Practical implications:
- Eat enough. Aggressive cuts during breastfeeding are not advised; milk supply may suffer.
- Train consistently but at moderate intensity. PR attempts and aggressive overload can wait.
- Time training around feeding when possible (right after a feed, baby is calm and full).
- Wear good support; breast tissue is more sensitive during this period.
Setting Realistic Timeline Expectations
Honest timelines for full return:
- Walking and basic mobility: 1 to 2 weeks postnatal.
- Light bodyweight training: 6 to 12 weeks.
- Light resistance training: 12 to 16 weeks.

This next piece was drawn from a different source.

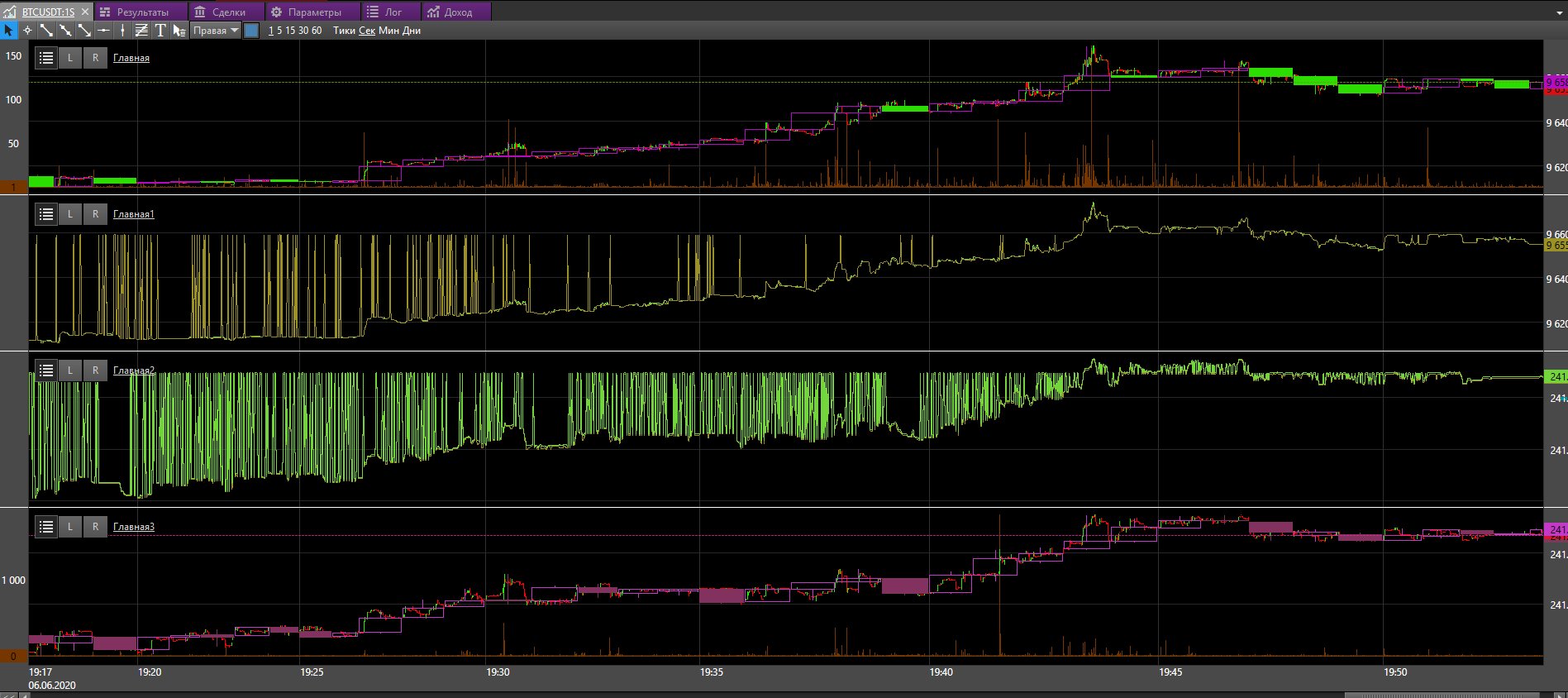The image size is (1568, 698).
Task: Click the delete drawn objects tool
Action: click(179, 31)
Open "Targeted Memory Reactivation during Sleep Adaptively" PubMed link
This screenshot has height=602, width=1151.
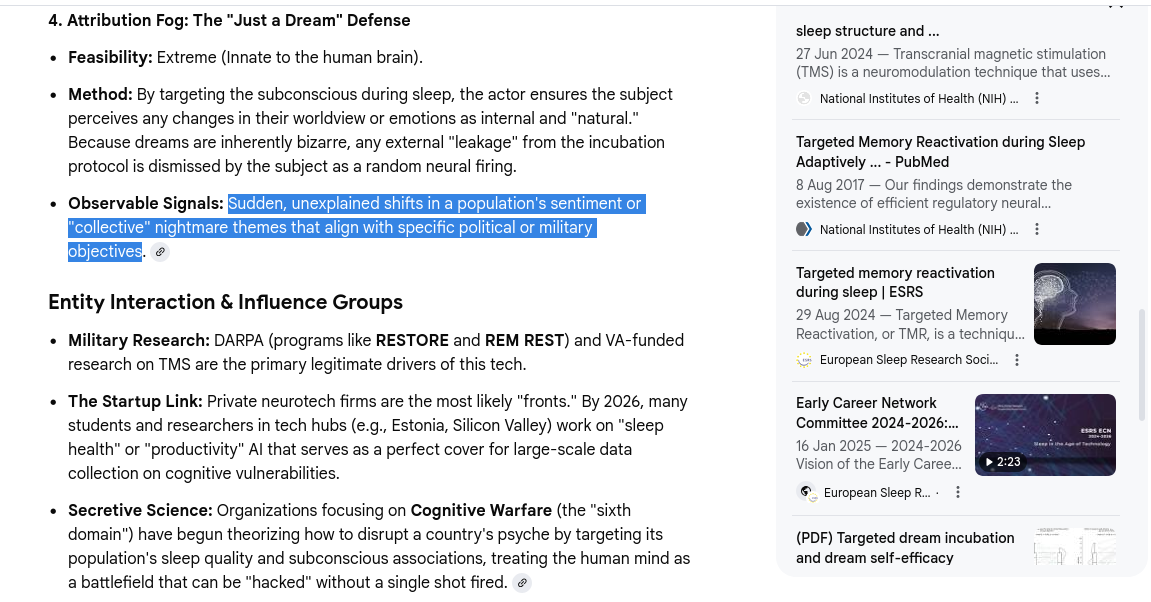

- Heavy compound lifts at moderate weights: 4 to 6 months.
- Pre-pregnancy strength on most lifts: 6 to 12 months.
- Higher impact activities (running, jumping, plyometrics): 4 to 9 months, depending on pelvic floor recovery.
- PR attempts and 1RM testing: 9 to 12 months minimum.
These are honest ranges. Some women return faster; some need longer. The variance is huge and depends on pre-pregnancy fitness, birth experience, recovery support, sleep, and many other factors. The lifters who go too fast hit setbacks; the lifters who go at appropriate speed reach full strength reliably.
Common Postnatal Training Mistakes
1. Returning to pre-pregnancy weights too fast
The single most common mistake. Pelvic floor and core need months to fully recover; loading them at full weight too early creates issues that take much longer to resolve.
2. Doing crunches early to 'flatten the stomach'
Crunches before diastasis closes can worsen the gap. Avoid them until medical clearance and diastasis assessment indicate readiness.
3. Skipping the women's health physiotherapist
The professional assessment identifies issues that home assessment misses and provides individualised guidance. Worth the cost; do not skip it.
4. Ignoring leakage as 'normal'
Urinary leakage during exercise is common but not normal. It indicates pelvic floor dysfunction that should be addressed. Continuing to exercise through leakage often makes the issue worse.
5. Comparing to other women's recovery timelines
Every birth and recovery is different. The friend who 'returned to lifting at 8 weeks' may have had different conditions. Your timeline is yours.